Тут государь вздохнул еще раз и покосился на стол, с которого Алмаз Иванов брал и читал грамоты. Думный дьяк заметил, что государь проявляет нетерпение, и тоже вздохнул.

— Великий государь, осталось мне прочитать тебе наказ Посольского приказа Григорию Унковскому, твоему послу, к гетману Богдану Хмельницкому.

— Чти, — сказал покорно Алексей Михайлович и снова стал глядеть перед собою, ему не сиделось нынче на месте.

Две великие охоты хотелось справить государю: поглядеть на сыночка новорожденного, на Дмитрия, да пойти к своему духовнику Стефану Вонифатьевичу, который только вчера воротился из Новгорода, где ныне митрополитом любезный сердцу святой отец Никон. Ах, недоставало ему, государю великому, Никона. Но ведь для того и послан святой отец в Новгород, на митрополию, чтоб, когда время приспеет, когда Бог укажет, вернуть его в Москву, на еще больший престол…

Спохватился государь, далеко залетел мыслью. Алмаз Иванов читал:

— «… и Григорию быти у гетмана наодине и говорити ему: «И ныне б он, гетман, и все Войско Запорожское… послали от себя к панам раде Коруну Польские и Великого княжества Литовского послов и велели им говорити, чтоб они, паны рада, царского величества милости поискали, обрали себе государем на Коруну Польскую и на Великое княжество Литовское великого государя нашего, царя и великого князя Алексея Михайловича всея Русии самодержца, его царское величество, и тем межусобную войну и кровь уняли…»

Желалось ему — как желалось-то! — получить обе эти короны, польскую и литовскую. С Федькой Ртищевым, со спальником, много раз про то говорили. Если бы два народа, русский и польский, соединились, то произошло бы великое государство. Великая тишь снизошла бы на мир, защитив его от бесконечных войн. Сколько ведь сил было потрачено на истребление друг друга, сколько придумано было хитростей, дабы ослабить соседа! Но почему у славянского племени должен быть король из французов или шведов? Славянин славянина верней поймет.

Наказ был дотошен и безмерно длинен.
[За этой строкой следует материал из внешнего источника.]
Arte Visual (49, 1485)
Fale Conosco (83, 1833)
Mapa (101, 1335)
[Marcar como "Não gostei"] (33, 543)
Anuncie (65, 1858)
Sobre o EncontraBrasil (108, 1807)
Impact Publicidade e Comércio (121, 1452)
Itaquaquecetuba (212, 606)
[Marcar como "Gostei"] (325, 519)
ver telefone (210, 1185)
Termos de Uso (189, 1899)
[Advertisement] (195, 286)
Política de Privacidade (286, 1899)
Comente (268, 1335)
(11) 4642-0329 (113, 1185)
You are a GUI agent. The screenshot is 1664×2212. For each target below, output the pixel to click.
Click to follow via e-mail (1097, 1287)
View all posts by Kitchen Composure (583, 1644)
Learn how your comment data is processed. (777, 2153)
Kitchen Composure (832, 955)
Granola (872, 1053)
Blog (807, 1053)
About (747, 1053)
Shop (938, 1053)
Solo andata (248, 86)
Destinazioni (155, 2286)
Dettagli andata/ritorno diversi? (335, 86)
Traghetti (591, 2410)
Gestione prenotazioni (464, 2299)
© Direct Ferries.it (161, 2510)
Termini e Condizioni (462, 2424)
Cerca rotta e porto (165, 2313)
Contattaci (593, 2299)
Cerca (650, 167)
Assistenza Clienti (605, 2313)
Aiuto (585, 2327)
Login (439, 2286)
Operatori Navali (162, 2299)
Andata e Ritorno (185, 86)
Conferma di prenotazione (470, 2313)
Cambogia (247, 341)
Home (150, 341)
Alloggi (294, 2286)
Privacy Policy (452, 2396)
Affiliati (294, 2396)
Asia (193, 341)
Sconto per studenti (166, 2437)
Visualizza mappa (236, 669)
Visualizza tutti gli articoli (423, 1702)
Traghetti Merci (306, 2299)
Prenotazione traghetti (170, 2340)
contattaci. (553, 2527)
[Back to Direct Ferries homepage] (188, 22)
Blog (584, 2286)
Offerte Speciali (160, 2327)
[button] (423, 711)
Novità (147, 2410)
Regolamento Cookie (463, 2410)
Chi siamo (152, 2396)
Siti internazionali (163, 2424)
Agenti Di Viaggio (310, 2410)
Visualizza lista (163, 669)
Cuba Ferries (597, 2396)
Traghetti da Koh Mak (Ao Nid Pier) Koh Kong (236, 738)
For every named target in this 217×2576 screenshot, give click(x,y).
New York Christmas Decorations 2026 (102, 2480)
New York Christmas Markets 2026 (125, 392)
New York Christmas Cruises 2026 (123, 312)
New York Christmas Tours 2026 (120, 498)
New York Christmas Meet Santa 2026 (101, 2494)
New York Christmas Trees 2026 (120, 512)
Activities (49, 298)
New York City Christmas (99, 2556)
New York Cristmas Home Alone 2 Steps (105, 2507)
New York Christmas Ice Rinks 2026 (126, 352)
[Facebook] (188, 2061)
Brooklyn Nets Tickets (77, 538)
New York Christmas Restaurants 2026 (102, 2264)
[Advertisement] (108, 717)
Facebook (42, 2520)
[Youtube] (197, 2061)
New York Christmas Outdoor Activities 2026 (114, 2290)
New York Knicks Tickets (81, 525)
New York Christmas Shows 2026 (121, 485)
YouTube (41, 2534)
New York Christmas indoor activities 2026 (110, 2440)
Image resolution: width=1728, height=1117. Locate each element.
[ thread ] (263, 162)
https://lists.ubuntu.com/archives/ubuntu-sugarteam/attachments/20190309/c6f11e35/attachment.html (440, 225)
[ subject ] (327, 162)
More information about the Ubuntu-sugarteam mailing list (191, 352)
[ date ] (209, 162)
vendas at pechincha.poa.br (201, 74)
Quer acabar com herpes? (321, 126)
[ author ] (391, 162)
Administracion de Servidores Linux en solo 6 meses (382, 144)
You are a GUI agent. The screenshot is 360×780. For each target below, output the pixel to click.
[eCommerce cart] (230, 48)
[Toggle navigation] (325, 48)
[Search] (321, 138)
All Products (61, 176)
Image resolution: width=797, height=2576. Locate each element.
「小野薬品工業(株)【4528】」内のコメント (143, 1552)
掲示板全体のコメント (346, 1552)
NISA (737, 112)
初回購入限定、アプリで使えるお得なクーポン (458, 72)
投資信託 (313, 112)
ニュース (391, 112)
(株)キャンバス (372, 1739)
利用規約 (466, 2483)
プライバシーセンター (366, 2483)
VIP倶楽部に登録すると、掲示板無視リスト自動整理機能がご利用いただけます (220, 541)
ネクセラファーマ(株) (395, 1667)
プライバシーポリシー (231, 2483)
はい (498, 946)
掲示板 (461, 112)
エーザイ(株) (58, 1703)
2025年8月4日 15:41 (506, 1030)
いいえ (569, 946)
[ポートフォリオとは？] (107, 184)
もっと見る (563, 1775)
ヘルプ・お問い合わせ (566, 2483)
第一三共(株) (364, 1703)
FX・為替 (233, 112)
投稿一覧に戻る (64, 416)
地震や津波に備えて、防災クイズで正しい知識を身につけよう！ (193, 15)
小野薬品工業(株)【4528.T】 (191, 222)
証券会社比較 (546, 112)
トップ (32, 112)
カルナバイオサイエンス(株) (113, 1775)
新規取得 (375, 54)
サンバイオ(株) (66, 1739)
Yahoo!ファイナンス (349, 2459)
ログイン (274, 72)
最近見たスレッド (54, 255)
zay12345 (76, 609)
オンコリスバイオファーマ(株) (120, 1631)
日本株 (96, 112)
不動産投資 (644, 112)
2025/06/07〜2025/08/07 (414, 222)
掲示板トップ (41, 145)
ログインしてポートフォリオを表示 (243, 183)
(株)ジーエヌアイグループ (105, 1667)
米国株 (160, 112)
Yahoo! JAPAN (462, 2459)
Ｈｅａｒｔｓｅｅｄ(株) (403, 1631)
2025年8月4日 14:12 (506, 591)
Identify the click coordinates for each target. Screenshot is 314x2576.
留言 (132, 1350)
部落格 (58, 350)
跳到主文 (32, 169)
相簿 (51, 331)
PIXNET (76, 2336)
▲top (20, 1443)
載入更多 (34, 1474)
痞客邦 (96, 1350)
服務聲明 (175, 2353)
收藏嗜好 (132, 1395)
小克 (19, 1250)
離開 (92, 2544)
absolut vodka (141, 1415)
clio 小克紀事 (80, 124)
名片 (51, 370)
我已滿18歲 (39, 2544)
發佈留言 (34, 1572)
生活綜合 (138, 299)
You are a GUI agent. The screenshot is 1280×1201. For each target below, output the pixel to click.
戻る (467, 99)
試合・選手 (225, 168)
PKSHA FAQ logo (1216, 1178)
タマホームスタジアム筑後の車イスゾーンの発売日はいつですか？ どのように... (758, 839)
Алексей Михайлович, послушав со вниманием малое время, опять уплывал мыслями к другим делам и заботам.

Кречет на днях издох, хороший кречет, ставок по двадцати делал. Разобрать надо дело, не от лености ли сокольника погибла птица? Ну а если сама собой, от болезни или от старости, то это дело Божее.

И встрепенулся! Алмаз Иванов читал про него…

— «… А кто в дороге учнут его, Григория, спрашивати о летах и о возрасте великого государя царя и великого князя Алексея Михайловича всея Русии, и Григорью говорити: великий государь наш… всея Русии самодержец, его царское величество ныне в совершенном возрасте, двадцати лет, а дородством, и разумом, и красотою лица, и милосердным нравом, и всеми благими годностьми всемогущий Бог украсил ево, великого государя нашего, его царское величество, хвалам достойного паче всех людей».

Невольно улыбнулся Алексей Михайлович, глазами улыбнулся, а брови, смутясь от хороших многих похвал, чуть принахмурил. Дьяк, понимая, что государь слушает сие место с особым вниманием, замолчал на мгновение, набрал воздуха в грудь и продолжал чтение с радостью на лице:

— «А ныне Бог подаровал ему, великому государю нашему, его царскому величеству, сына, а нам всем государя благоверного царевича и великого князя Дмитрия Алексеевича, и нам всем, его царского величества подданным, радость и веселие велие».

Все слова были лестные, но несправедливыми их Алексей Михайлович назвать не мог и потому никаких замечаний не сделал.